Interplay between tidal flows and magnetic fields in nonlinear simulations of stellar and planetary convective envelopes

Stars and planets in close systems are magnetised but the influence of magnetic fields on their tidal responses (and vice versa) and dissipation rates has not been well explored. We present exploratory nonlinear magnetohydrodynamical (MHD) simulations of tidally-excited inertial waves in convective envelopes. These waves probably provide the dominant contribution to tidal dissipation in several astrophysical settings, including tidal circularisation of solar-type binary stars and hot Jupiters, and orbital migration of the moons of Jupiter and Saturn. We model convective envelopes as incompressible magnetised fluids in spherical shells harbouring an initially (rotationally-aligned) dipolar magnetic field. We find that depending on its strength (quantified by its Lehnert number Le) and the magnetic Prandtl number Pm, the magnetic field can either deeply modify the tidal response or be substantially altered by tidal flows. Simulations with small Le exhibit strong tidally-generated differential rotation (zonal flows) for sufficiently large tidal amplitudes, such that both the amplitude and topology of the initial magnetic field are tidally impacted.
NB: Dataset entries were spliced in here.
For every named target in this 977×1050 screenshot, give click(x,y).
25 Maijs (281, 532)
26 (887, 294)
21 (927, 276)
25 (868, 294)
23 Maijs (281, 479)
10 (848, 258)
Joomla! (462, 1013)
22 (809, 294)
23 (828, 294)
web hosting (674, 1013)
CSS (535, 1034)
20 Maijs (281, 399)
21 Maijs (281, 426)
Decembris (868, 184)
In contrast, strong magnetic fields can inhibit these zonal flows through large-scale magnetic torques, and by Maxwell stresses arising from magneto-rotational instability, which we identify and characterise in our simulations, along with the role of torsional Alfvén waves. Without tidally-driven zonal flows, the resulting tidal dissipation is close to the linear predictions. We quantify the transition Le as a function of Pm, finding it to be comparable to realistic values found in solar-like stars, such that we predict complex interactions between tidal flows and magnetic fields.